**EXERCISE GOAL**
Rescale the lines of the listing between the line holding "Viewport: 2069px width, 1143px" and the line holding "coord(850,47)", inclusive. Reproduce only those lines, requests included, with every coordinate in the answers multiplied by 0.25 and rounded to a whole number (halves rounded up), and leave all numbers in the requests unchanged.

**DATA TO USE**
· · · ·

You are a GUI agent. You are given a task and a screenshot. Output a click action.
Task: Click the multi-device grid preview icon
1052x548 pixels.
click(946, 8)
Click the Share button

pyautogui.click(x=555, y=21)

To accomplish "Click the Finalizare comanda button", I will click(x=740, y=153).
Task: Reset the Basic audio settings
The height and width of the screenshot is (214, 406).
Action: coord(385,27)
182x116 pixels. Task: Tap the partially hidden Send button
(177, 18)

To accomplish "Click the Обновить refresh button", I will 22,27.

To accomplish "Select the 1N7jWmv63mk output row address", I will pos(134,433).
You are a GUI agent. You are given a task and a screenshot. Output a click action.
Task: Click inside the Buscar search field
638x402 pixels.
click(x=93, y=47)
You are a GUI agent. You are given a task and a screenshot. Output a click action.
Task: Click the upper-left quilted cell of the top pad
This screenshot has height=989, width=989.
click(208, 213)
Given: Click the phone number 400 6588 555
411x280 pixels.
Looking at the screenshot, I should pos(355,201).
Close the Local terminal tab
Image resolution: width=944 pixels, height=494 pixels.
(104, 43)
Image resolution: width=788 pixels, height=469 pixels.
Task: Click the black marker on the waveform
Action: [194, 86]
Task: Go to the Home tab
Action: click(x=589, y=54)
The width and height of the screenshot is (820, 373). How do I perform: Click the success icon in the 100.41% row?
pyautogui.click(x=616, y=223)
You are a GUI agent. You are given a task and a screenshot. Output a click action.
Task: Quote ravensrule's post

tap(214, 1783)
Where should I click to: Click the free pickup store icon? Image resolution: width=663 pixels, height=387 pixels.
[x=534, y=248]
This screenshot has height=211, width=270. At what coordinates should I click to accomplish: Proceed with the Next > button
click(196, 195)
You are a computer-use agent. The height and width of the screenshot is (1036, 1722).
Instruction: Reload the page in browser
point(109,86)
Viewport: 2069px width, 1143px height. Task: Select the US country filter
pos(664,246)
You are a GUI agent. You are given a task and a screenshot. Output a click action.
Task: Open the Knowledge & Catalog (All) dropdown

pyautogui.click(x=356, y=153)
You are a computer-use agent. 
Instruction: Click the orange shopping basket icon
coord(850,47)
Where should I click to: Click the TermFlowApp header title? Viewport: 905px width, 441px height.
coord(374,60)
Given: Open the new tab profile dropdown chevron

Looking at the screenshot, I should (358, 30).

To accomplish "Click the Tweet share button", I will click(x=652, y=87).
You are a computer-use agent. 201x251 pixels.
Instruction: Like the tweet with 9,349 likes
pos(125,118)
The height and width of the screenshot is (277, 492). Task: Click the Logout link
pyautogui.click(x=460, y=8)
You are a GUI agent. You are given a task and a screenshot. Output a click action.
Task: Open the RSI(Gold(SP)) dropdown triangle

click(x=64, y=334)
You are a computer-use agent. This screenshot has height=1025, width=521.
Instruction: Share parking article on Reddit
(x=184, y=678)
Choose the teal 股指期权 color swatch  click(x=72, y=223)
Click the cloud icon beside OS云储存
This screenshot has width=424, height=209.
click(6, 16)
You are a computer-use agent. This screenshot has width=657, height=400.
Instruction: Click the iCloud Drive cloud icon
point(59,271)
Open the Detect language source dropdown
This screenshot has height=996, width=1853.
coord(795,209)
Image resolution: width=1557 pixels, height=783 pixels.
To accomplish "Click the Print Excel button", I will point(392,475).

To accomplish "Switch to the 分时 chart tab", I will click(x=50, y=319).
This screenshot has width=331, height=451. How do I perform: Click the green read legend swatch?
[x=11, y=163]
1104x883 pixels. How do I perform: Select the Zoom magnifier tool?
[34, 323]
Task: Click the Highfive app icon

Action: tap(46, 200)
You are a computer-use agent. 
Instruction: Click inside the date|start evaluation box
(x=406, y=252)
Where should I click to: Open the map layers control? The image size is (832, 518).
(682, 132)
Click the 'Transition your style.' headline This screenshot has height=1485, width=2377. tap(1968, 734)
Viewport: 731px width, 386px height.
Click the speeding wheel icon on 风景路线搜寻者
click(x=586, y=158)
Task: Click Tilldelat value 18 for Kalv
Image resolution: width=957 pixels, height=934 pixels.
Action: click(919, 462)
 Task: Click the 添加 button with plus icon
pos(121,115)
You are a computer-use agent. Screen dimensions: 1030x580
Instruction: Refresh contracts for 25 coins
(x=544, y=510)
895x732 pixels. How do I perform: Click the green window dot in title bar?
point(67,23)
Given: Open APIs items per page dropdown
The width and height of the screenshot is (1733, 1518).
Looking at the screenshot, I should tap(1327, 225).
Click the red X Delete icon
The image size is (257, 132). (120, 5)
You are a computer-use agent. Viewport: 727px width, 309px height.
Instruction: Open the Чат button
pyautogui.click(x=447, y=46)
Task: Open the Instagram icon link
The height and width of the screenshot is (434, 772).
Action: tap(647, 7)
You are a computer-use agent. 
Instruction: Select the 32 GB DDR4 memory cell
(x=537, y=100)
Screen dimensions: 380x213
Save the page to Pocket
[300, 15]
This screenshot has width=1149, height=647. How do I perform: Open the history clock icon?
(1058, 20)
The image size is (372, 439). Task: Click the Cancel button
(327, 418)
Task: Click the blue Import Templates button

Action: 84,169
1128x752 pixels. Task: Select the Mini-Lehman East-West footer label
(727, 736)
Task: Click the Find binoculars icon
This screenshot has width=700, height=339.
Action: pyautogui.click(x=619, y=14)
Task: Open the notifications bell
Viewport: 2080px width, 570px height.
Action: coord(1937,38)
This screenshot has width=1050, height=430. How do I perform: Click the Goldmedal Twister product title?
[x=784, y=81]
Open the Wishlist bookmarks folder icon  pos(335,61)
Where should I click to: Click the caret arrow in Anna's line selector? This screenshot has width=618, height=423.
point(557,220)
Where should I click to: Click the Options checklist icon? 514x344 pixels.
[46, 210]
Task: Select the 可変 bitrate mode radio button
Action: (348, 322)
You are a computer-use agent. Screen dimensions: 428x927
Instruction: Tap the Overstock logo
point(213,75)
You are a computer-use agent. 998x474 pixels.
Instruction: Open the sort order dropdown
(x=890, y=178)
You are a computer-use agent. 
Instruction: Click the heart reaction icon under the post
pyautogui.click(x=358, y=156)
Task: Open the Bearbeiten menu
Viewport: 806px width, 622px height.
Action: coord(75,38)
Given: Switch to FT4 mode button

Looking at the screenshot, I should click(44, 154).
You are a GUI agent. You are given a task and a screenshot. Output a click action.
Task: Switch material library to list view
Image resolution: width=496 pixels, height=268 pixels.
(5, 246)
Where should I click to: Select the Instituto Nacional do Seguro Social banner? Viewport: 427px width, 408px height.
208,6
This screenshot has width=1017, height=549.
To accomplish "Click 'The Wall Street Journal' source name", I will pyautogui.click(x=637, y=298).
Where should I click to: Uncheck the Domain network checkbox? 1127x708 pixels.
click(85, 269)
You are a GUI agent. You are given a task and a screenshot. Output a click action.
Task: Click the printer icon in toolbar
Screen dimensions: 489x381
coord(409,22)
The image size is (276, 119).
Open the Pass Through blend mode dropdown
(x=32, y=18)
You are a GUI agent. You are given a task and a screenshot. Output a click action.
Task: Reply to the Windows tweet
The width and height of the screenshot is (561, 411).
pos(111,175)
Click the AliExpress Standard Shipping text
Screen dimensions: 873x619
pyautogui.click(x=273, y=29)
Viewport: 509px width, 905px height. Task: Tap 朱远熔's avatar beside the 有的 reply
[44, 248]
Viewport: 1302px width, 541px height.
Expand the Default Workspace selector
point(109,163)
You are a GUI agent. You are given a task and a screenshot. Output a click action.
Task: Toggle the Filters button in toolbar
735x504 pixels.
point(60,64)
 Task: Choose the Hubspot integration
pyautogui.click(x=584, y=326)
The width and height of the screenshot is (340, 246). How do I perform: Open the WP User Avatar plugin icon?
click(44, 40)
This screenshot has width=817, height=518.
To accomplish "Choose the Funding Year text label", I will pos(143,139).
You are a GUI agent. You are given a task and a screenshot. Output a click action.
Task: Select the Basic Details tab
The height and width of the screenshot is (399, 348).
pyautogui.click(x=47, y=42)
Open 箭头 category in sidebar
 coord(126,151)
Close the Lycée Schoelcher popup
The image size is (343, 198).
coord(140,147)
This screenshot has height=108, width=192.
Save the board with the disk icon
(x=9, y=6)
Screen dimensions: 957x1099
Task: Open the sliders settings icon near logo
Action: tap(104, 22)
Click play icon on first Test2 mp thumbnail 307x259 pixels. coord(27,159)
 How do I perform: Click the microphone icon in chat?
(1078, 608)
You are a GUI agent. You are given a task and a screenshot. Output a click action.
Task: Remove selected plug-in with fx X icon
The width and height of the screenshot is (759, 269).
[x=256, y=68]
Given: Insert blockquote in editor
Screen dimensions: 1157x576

· · · ·

**ANSWER IN FULL**
Viewport: 2069px width, 1143px height. Task: Select the US country filter
pos(166,62)
You are a GUI agent. You are given a task and a screenshot. Output a click action.
Task: Open the Knowledge & Catalog (All) dropdown

pyautogui.click(x=89, y=38)
You are a computer-use agent. 
Instruction: Click the orange shopping basket icon
coord(213,12)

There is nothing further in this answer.